**THE INPUT:**
=======
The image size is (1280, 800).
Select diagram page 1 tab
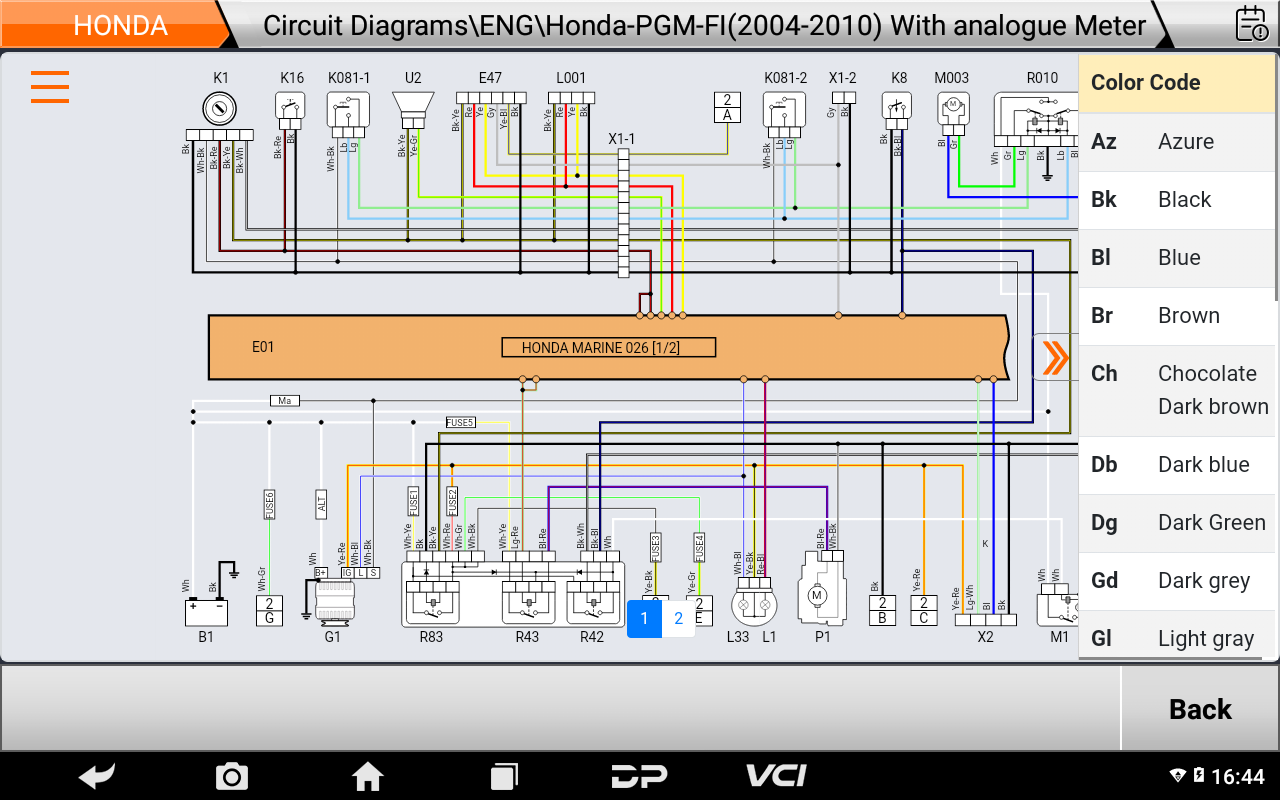(x=644, y=618)
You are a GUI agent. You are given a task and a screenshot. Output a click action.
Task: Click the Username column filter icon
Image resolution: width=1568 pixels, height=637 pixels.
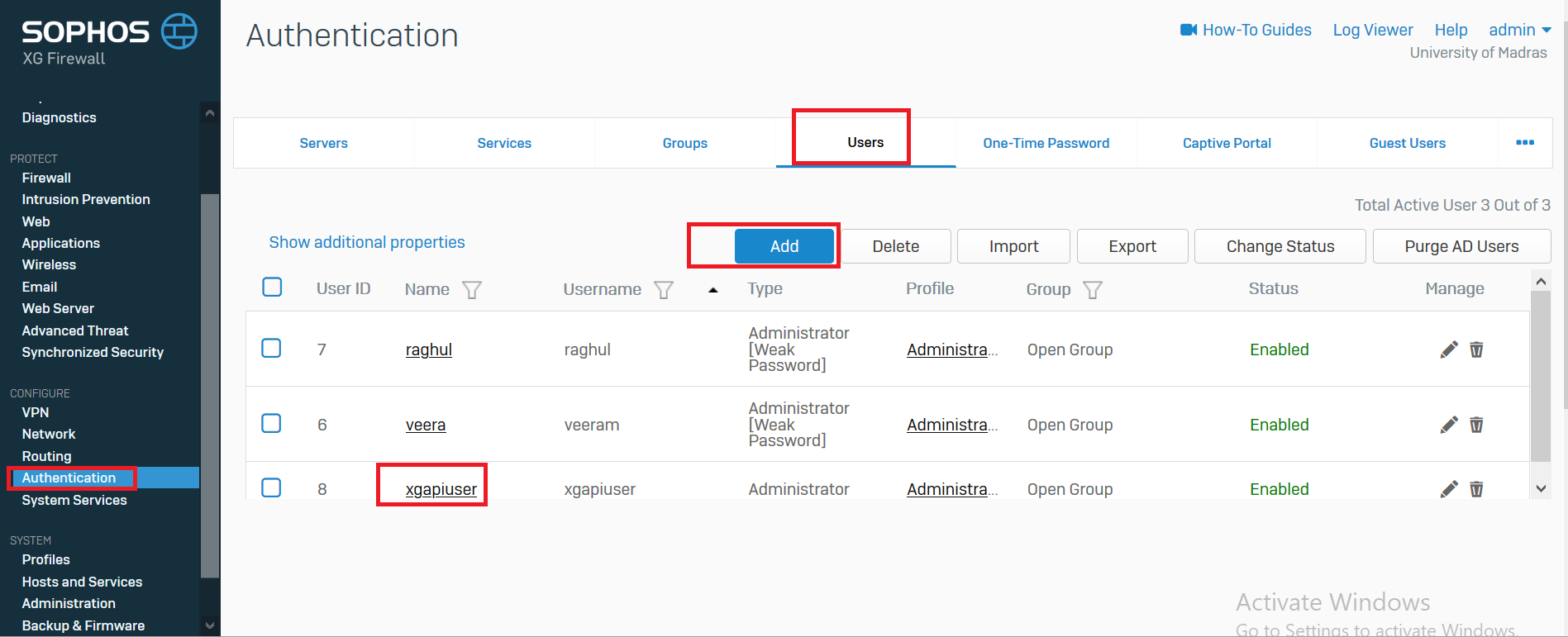pos(663,290)
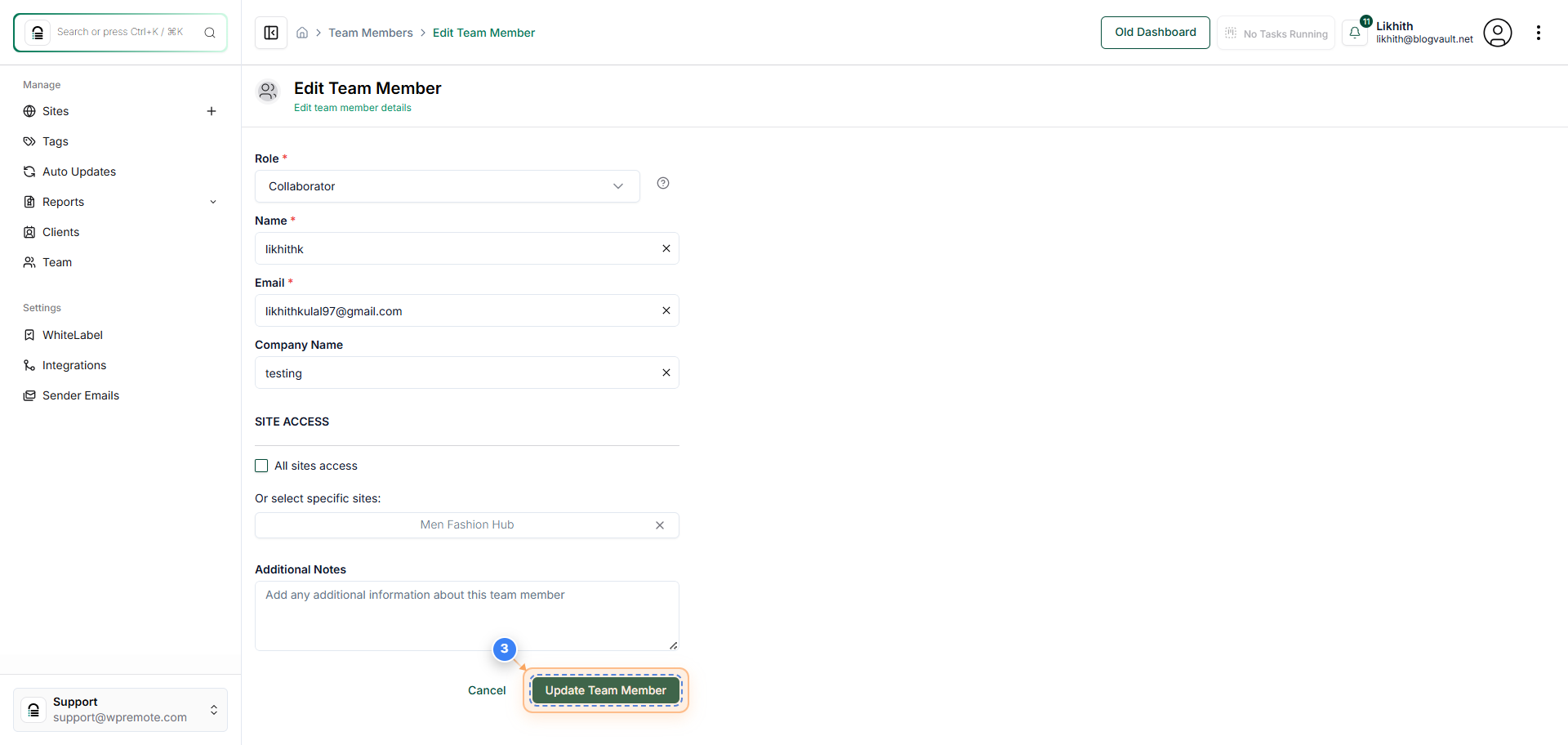Click the notification bell icon

[1356, 33]
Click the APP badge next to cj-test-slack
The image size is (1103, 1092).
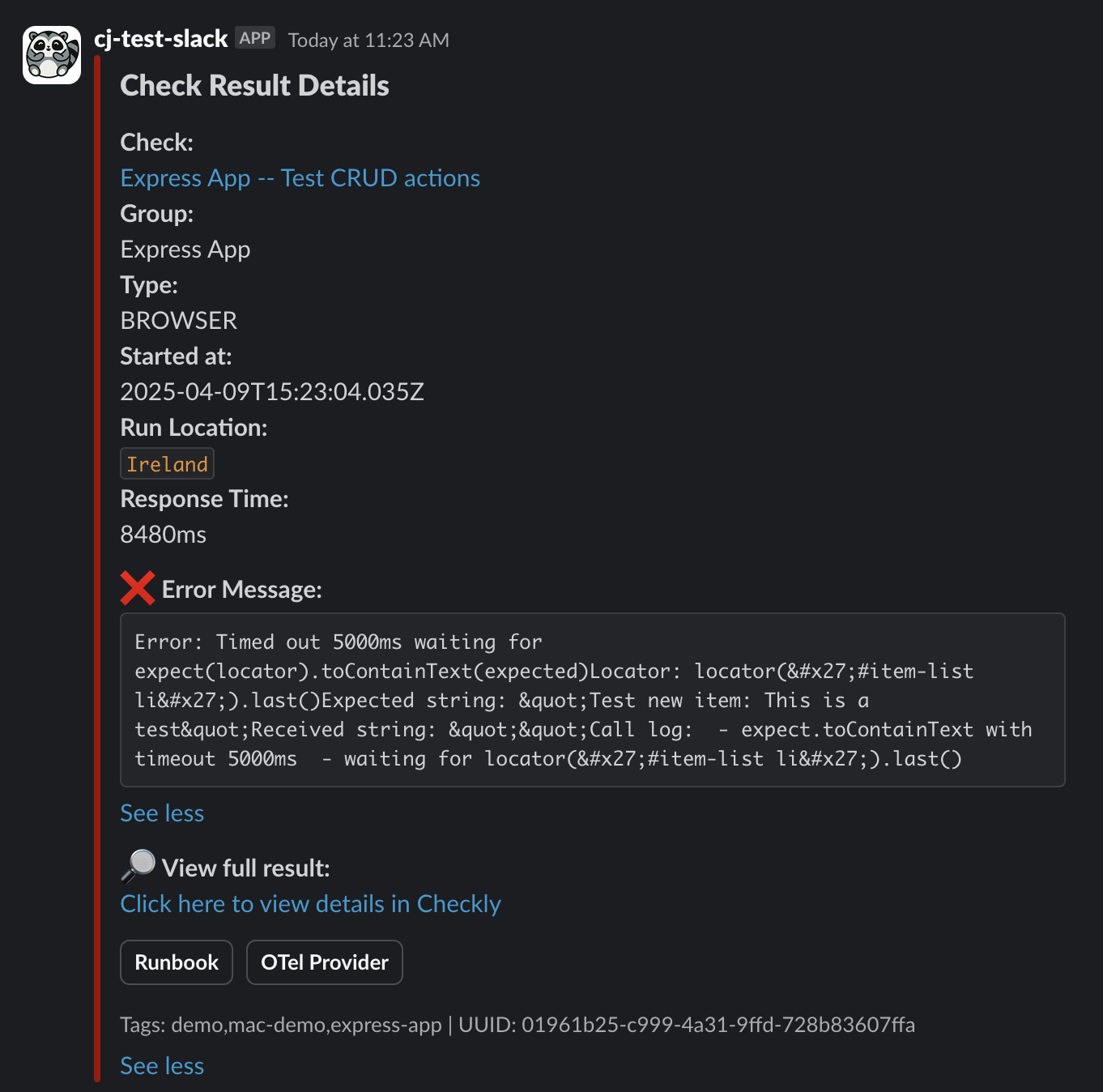(255, 36)
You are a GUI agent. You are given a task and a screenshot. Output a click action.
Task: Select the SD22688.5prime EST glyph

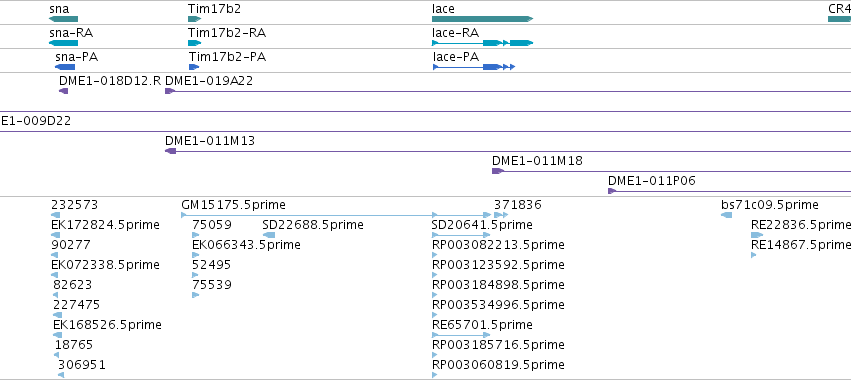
=======
**WHAT TO WORK ON:** Copy the text of the data above word for word, omitting the pictures.

**FINAL RESULT:**
The image size is (1280, 800).
Select diagram page 1 tab
(x=644, y=618)
You are a GUI agent. You are given a task and a screenshot. Output a click action.
Task: Click the Username column filter icon
Image resolution: width=1568 pixels, height=637 pixels.
pos(663,290)
Click the notification bell icon

[1356, 33]
Click the APP badge next to cj-test-slack
The image size is (1103, 1092).
(255, 36)
You are a GUI agent. You are given a task and a screenshot. Output a click action.
Task: Select the SD22688.5prime EST glyph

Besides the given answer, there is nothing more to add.